RE: vegetable oil in head; Greatly appreciate the expertise. However, have to disagree on the expense of oil poured into a head. Had a Jabsco in my Ericson 29 for 9 years; it functioned without fail the entire time. Poured about three or four tablespoons of veggie oil in, plus ran a dab on the pump handle shaft. Probably spent about 50 cents a year. Point taken about waiting for head to squeak. PM is better than waiting for symptoms. I only mentioned it anecdotally, as many of us haven't made a career out of boating, and therefore a few shortcuts do sometimes venture into the routines in our lives, not all of them detrimental. BTW, I also use white vinegar to clean.

Perhaps the more important consideration, however, is the use of Teflon. While effective it, like all things, eventually ends up in the greater environment (beyond the boat) and does not break down easily. It can also be carcinogenic. That 5 dollar tube of Teflon lube eventually has a very high cost.

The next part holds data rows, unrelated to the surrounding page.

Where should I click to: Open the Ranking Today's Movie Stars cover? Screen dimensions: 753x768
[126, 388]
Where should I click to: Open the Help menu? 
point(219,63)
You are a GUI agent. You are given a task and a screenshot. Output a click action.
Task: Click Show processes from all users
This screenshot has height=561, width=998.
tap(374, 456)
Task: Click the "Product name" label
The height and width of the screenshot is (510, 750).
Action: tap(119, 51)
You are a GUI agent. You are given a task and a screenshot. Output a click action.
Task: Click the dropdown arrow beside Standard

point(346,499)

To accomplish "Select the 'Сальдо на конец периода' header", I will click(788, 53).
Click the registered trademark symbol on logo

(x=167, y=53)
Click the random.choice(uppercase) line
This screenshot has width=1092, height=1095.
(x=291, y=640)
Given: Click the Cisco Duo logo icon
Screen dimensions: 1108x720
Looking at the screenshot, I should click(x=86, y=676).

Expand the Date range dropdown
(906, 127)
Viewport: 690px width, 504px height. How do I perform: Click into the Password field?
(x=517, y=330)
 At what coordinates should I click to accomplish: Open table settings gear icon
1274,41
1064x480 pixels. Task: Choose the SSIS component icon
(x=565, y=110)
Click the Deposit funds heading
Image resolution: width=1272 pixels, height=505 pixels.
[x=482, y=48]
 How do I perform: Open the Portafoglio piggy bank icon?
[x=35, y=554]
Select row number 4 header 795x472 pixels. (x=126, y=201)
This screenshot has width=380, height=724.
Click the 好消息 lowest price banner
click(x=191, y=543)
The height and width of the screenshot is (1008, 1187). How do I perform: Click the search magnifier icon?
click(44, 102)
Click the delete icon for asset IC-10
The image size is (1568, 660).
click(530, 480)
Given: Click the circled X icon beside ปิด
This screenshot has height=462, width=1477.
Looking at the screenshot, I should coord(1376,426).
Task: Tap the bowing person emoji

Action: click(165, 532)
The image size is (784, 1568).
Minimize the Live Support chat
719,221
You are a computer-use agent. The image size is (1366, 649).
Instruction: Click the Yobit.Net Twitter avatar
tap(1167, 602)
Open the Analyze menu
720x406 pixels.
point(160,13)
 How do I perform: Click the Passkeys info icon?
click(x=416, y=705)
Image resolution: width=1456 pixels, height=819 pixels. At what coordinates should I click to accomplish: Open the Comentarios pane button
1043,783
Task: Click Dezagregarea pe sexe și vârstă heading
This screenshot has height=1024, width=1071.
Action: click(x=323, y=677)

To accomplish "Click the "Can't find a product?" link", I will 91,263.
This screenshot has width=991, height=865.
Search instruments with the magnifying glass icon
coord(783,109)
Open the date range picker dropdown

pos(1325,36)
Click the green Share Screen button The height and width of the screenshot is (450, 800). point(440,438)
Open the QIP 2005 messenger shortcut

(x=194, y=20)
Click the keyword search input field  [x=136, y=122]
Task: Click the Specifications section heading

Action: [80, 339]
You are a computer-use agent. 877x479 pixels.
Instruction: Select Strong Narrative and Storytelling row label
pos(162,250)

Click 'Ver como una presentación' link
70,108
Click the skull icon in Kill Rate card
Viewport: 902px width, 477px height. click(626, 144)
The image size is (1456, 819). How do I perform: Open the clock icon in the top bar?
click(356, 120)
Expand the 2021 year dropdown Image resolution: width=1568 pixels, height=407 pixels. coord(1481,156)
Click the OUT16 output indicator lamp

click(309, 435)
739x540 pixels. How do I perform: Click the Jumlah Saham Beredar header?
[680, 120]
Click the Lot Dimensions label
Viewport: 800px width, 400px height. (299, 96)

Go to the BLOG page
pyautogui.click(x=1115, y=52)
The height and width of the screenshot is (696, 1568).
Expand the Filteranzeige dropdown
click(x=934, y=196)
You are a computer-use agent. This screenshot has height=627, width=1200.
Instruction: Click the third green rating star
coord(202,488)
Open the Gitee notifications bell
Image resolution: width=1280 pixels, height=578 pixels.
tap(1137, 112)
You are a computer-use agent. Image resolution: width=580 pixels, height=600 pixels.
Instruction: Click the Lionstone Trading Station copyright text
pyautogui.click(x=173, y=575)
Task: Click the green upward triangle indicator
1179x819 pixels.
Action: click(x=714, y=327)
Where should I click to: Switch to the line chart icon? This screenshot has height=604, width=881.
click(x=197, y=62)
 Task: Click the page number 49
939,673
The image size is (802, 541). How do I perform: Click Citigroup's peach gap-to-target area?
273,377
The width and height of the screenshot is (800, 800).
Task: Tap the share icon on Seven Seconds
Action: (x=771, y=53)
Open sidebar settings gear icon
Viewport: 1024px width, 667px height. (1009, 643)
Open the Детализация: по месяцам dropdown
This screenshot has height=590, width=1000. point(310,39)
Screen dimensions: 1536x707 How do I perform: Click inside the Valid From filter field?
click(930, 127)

RE: seawater in the tank vs. freshwater. The theory is that salt water kills the organisms that live in what we excrete (which is what goes into the tank). If they die, they they rot and then they smell. Also, my experience, while limited, indicates that dead things smell in aerobic environments. True, lots of critters are in seawater water too, but they are the one that we have inside us. Again, only my personal experience (and that of some locals who passed on the tip to me for ten or so years. Stopped using seawater, smell went away.